Nell’Unione Sovietica, l’autopubblicazione veniva utilizzata dagli scrittori che facevano parte della lista nera del regime e le cui opere erano, dunque, vietate. Autopubblicazione, infatti, in russo si dice “Samisdat”, che significa “senza l’approvazione delle autorità competenti”. Dopo essere caduto in disgrazia, come autore, per aver dato alle stampe “Una giornata di Ivan Denisovič” nel 1962, Aleksandr Solženicyn di nascosto riesce a far pervenire il manoscritto del suo nuovo libro “Arcipelago Gulag” in occidente, che fu pubblicato per la prima volta a Parigi nel 1973. “Arcipelago Gulag” è un saggio autobiografico, in tre volumi, che racconta principalmente la prigionia di Solženicyn durata dal 1945 al 1957, trascorsa dapprima in un lager sovietico e poi in esilio. La raccolta di 227 testimoni denuncia la disumana condizione dei detenuti nei campi di concentramento stalinisti meglio noti come abitanti delle “isole” dei Gulag.

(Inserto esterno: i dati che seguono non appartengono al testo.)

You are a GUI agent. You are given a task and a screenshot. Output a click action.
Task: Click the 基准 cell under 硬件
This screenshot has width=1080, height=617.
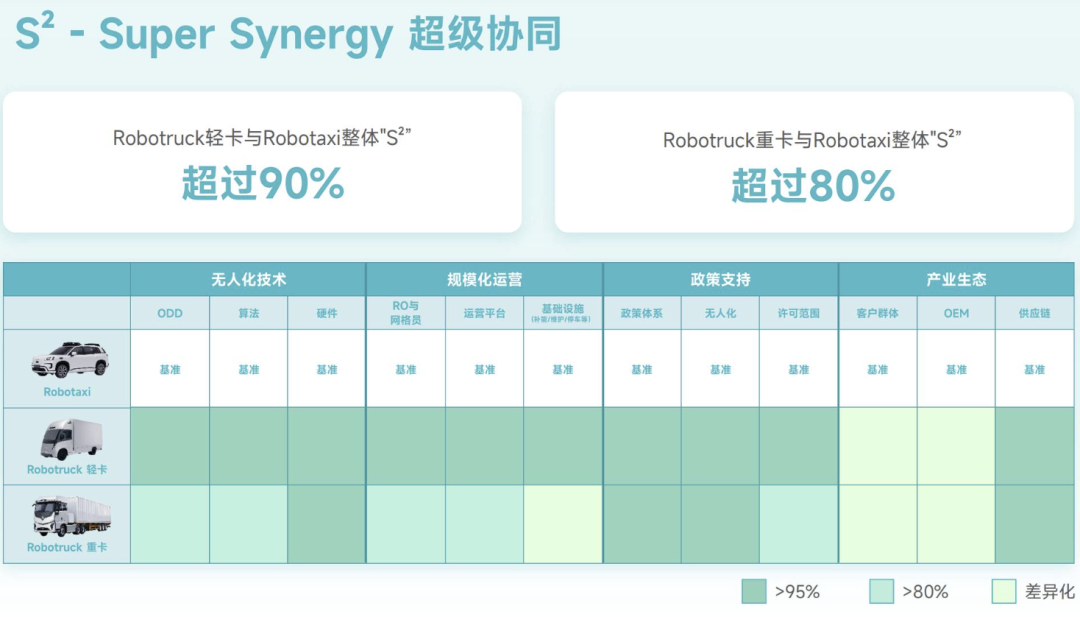point(326,369)
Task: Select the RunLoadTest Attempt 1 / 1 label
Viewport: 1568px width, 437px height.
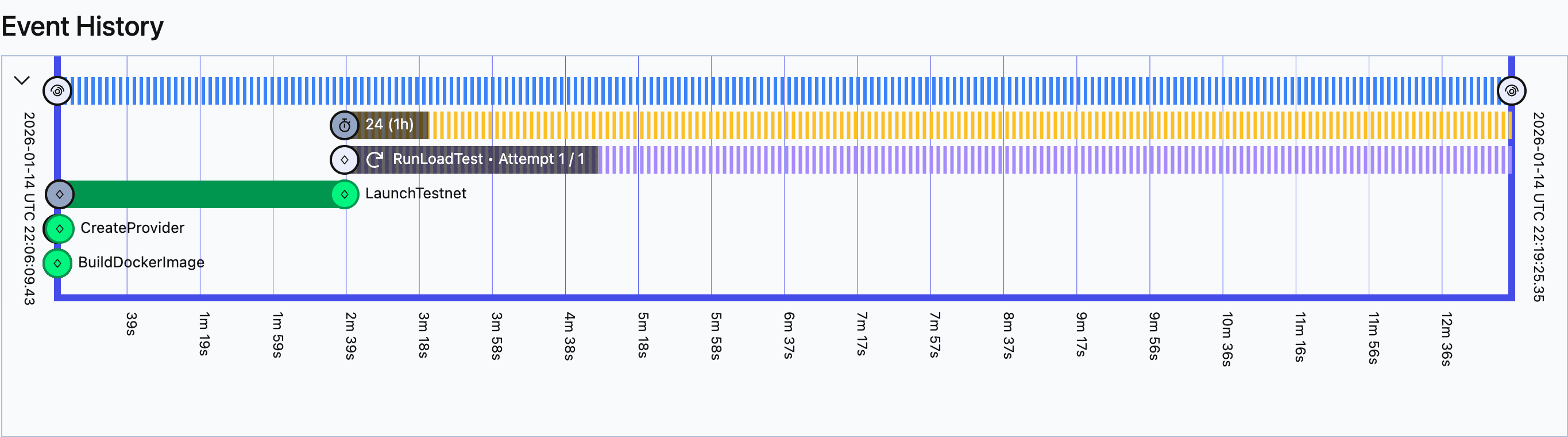Action: [x=488, y=159]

Un episodio divertente, raccontato da Ruprecht Frieling, riguardante l’autopubblicazione, è quello di Wolf Wondratschek, quando da giovane sconosciuto si è aggirato tra i padiglioni della Fiera di Francoforte, offrendo agli addetti ai lavori la sua raccolta di poesie, fatta stampare a proprie spese. Le persone hanno acquistato con un sentimento di carità le sue copie per 5 marchi l’una. L’anno successivo quella stessa raccolta di poesia era già divenuta un libro di grande successo commerciale in Germania.

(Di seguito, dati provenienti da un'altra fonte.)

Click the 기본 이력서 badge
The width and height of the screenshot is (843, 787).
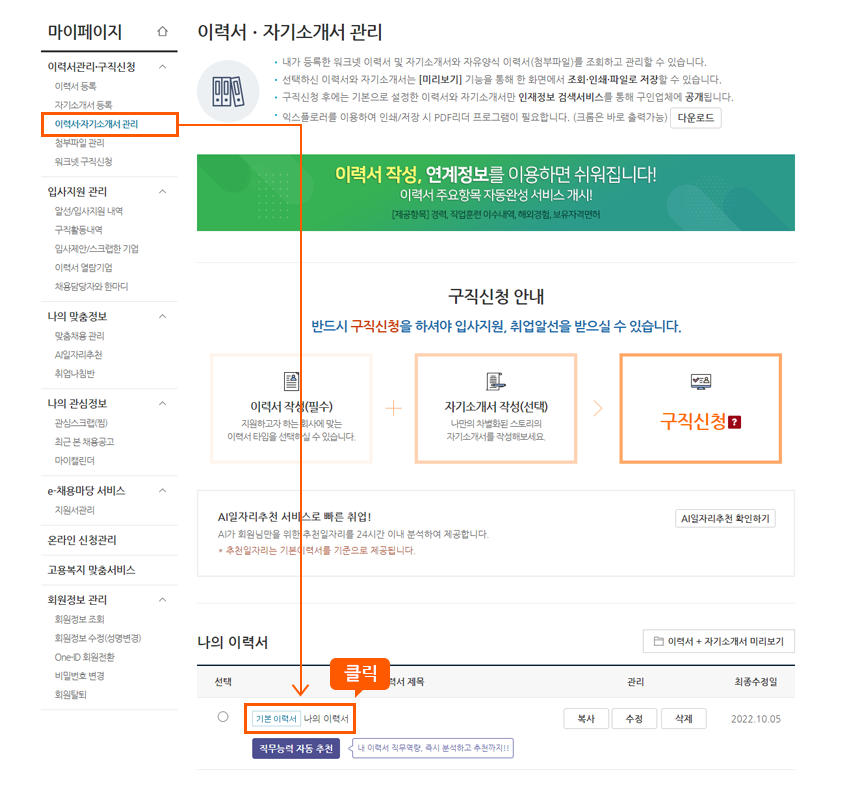(x=276, y=718)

La carrellata di scrittori famosi, autopubblicatosi, Ruprecht Frieling la termina con una delle maggiori scrittrici degli ultimi tempi: Nika Lubitsch, il cui successo eclatante nel mondo dell’editoria elettronica inizia con il suo thriller “Der 7. Tag”. Basti solo dire che la sconosciuta Lubitsch ha superato nella classifica delle vendite addirittura “Cinquanta sfumature di grigio” di E L James, autore che ha alle spalle una grandissima casa editrice.

Al giorno d’oggi, gli autori possono con molta più facilità e a costo quasi zero autopubblicare e diffondere a livello planetario le proprie opere grazie a internet e alle varie piatteforme, in primis il negozio virtuale Kindle di Amazon. Per il libro cartaceo il colosso Amazon offre “CreateSpace”, anche questo un servizio gratuito, che permette di venderli in tutto il mondo. Con tali strumenti alla mano, tocca agli scrittori stessi darsi da fare per farsi conoscere. Sono i lettori in prima linea a decretare il successo di un libro, senza più l’intermediazione delle case editrici, che hanno a lungo monopolizzato il gusto della gente, fino all’avvento di Internet.

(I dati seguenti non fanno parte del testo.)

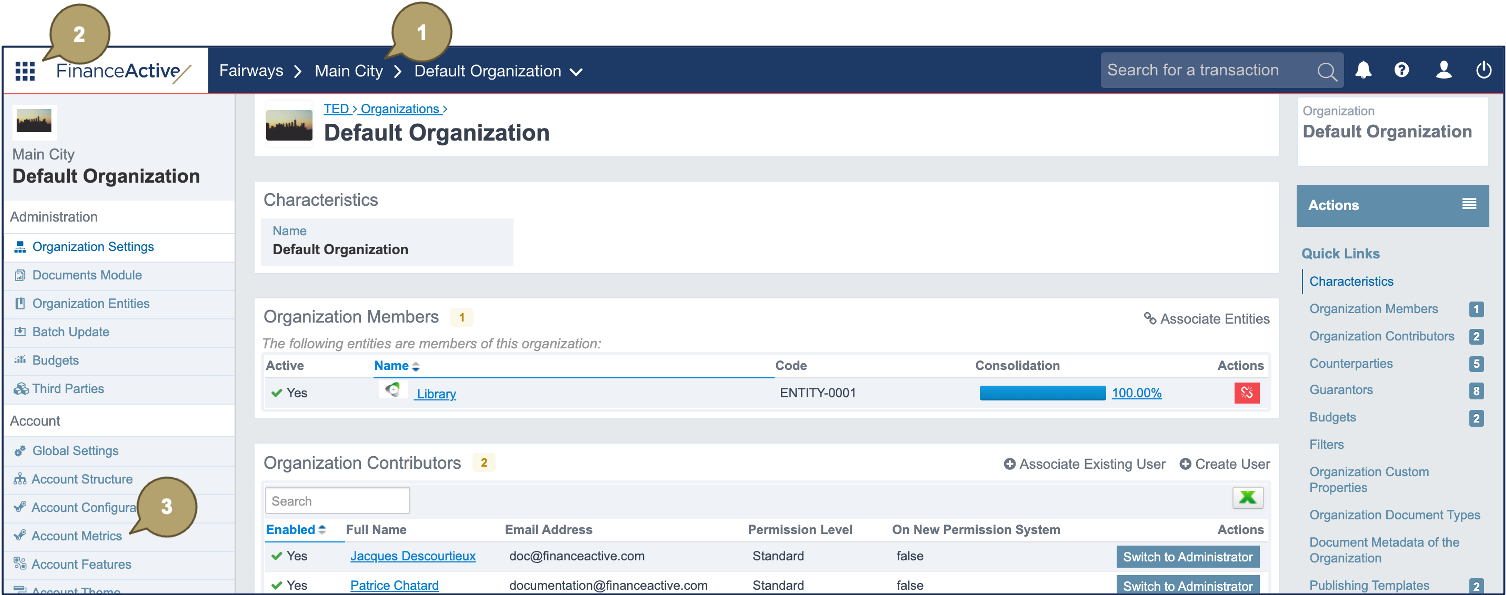
Task: Open the help question mark icon
Action: pyautogui.click(x=1401, y=70)
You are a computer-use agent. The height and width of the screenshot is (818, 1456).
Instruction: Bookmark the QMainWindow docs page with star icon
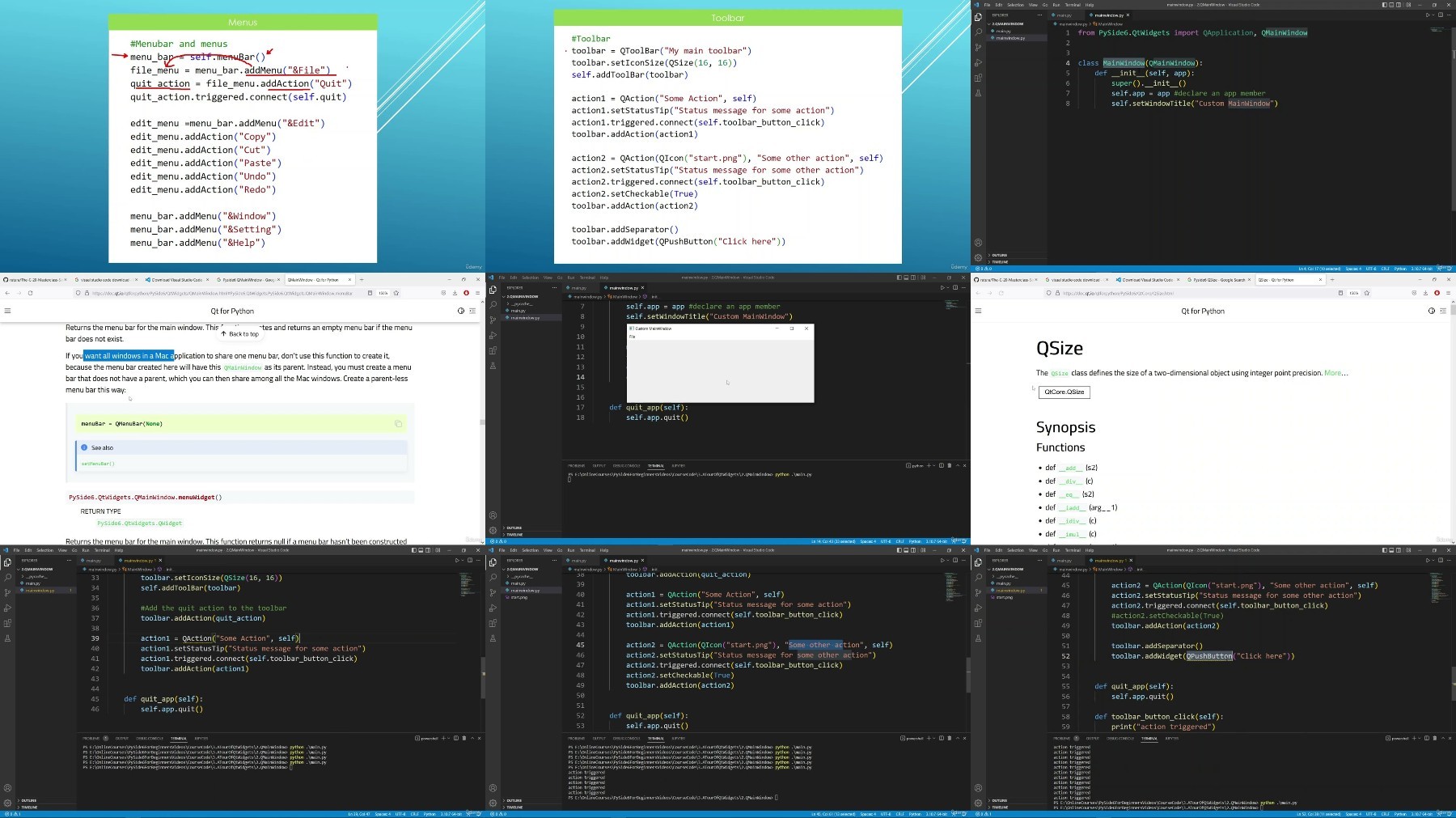click(x=396, y=293)
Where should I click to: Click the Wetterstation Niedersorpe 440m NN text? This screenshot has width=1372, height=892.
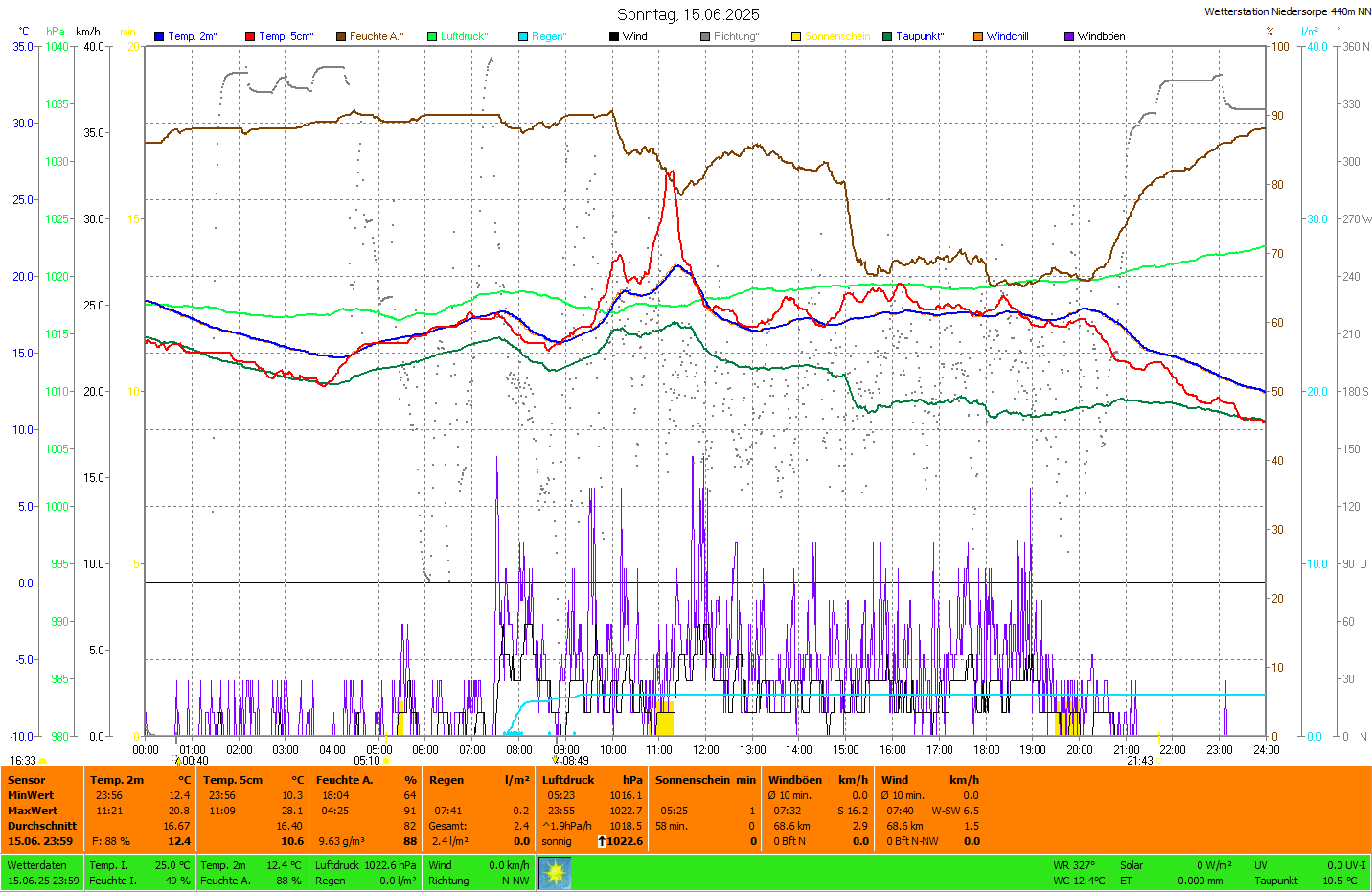pos(1287,11)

“Solo chi osa, vince” e “Segui la tua stella” sono gli ultimi paragrafi del saggio “Famoso attraverso l’autopubblicazione”, con i quali Ruprecht Frieling incita i suoi lettori a seguire i propri sogni, osando il successo.

D’altro canto basta credere al destino per citare la frase del noto grammatico Terenziano Mauro, “pro captu lectoris habent sua fata libelli” (“secondo le capacità del lettore i libri hanno il loro destino”).